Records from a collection
-*-*-
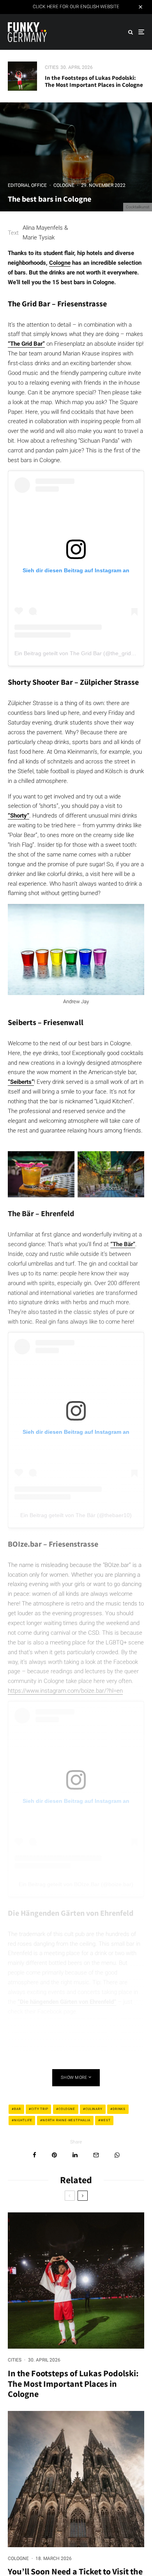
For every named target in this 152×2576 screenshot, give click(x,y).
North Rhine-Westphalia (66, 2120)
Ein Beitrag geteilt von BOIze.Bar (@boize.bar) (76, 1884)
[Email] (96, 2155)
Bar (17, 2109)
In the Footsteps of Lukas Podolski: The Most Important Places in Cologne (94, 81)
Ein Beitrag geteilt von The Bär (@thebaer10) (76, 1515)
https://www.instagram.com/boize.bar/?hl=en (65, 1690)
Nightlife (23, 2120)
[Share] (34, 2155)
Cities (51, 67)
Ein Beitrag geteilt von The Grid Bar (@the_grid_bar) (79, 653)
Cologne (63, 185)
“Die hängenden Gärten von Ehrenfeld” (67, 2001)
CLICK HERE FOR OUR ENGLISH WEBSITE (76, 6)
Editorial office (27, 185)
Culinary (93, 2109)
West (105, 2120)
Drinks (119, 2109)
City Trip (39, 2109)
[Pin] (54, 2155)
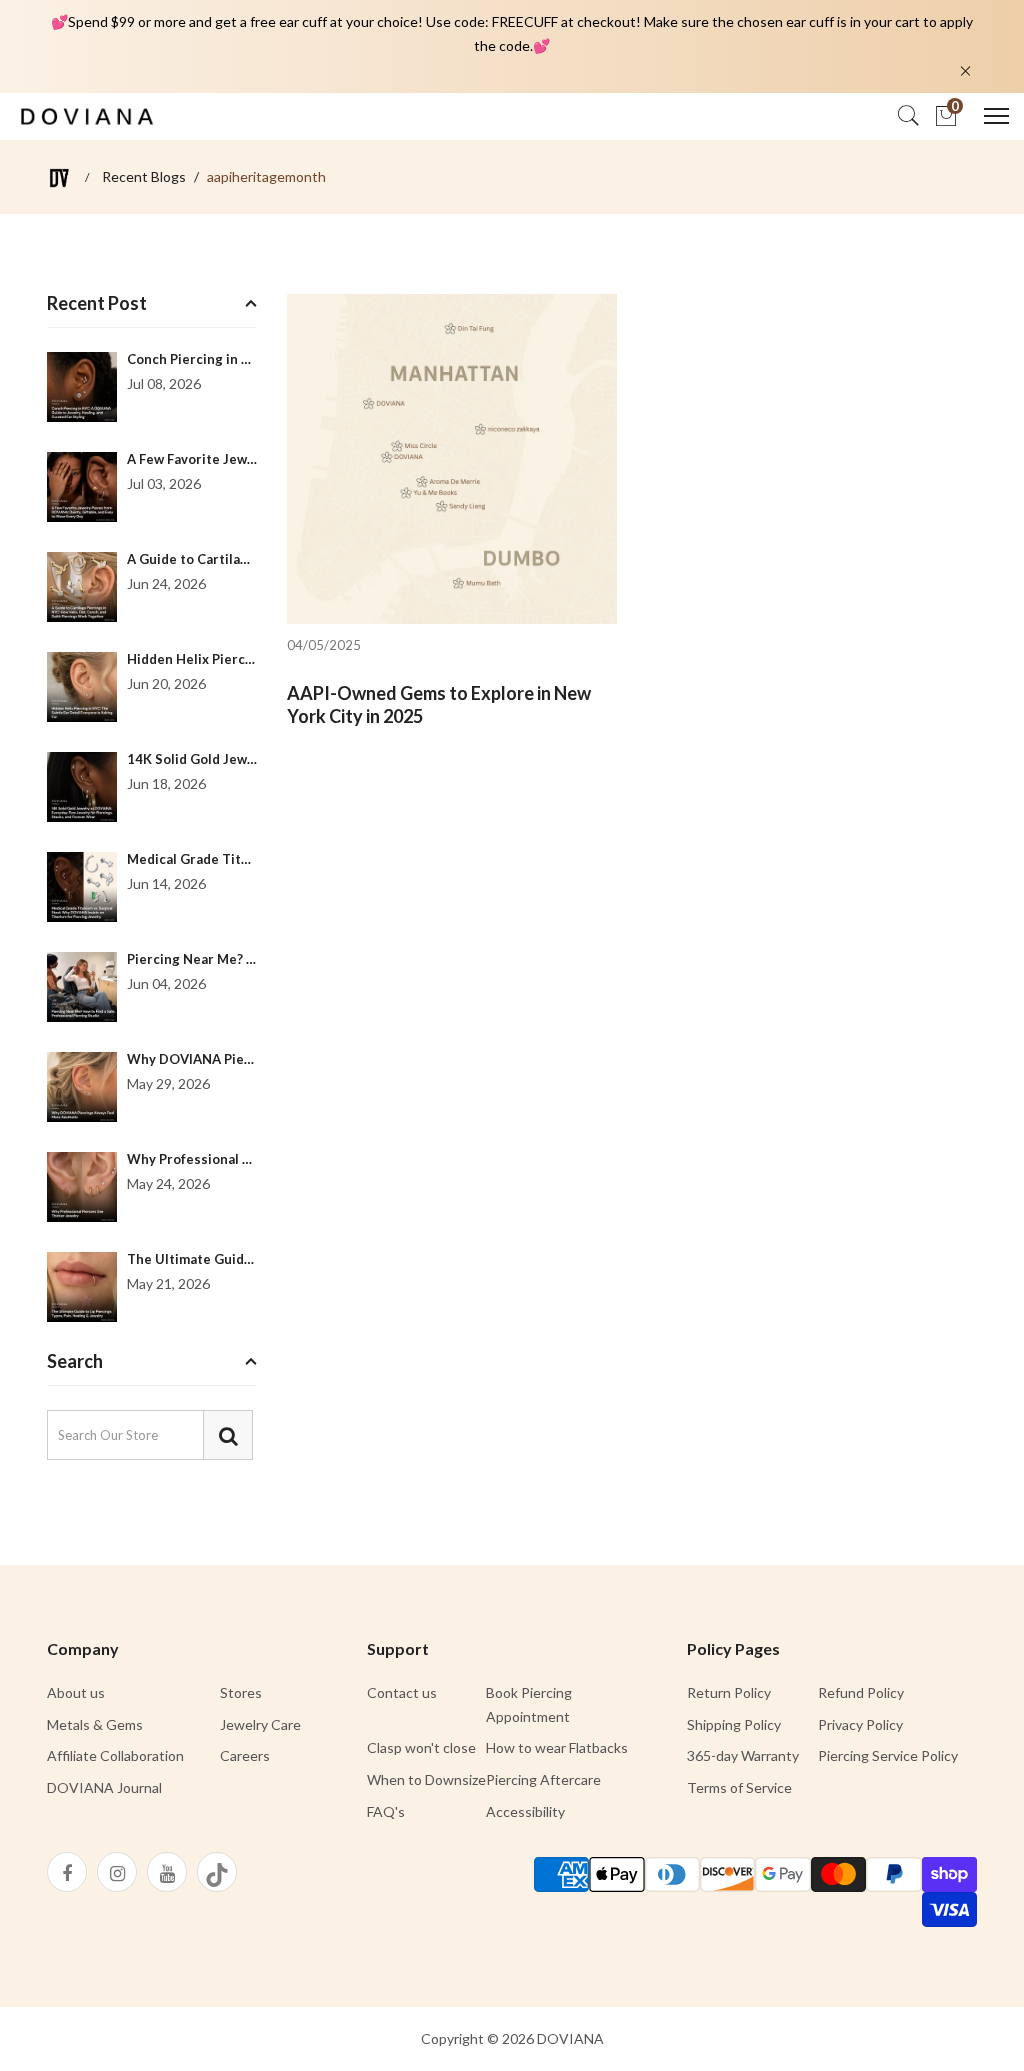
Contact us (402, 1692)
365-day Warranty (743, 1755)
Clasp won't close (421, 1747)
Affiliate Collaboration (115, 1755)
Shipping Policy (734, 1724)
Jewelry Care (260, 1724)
-*-*-
» **Required action**: Set down nothing but the lines from the one with "Contact us (402, 1692)" through the end of the records, keeping each line exactly as written and including both ends.

» **Response to this exercise**:
Contact us (402, 1692)
365-day Warranty (743, 1755)
Clasp won't close (421, 1747)
Affiliate Collaboration (115, 1755)
Shipping Policy (734, 1724)
Jewelry Care (260, 1724)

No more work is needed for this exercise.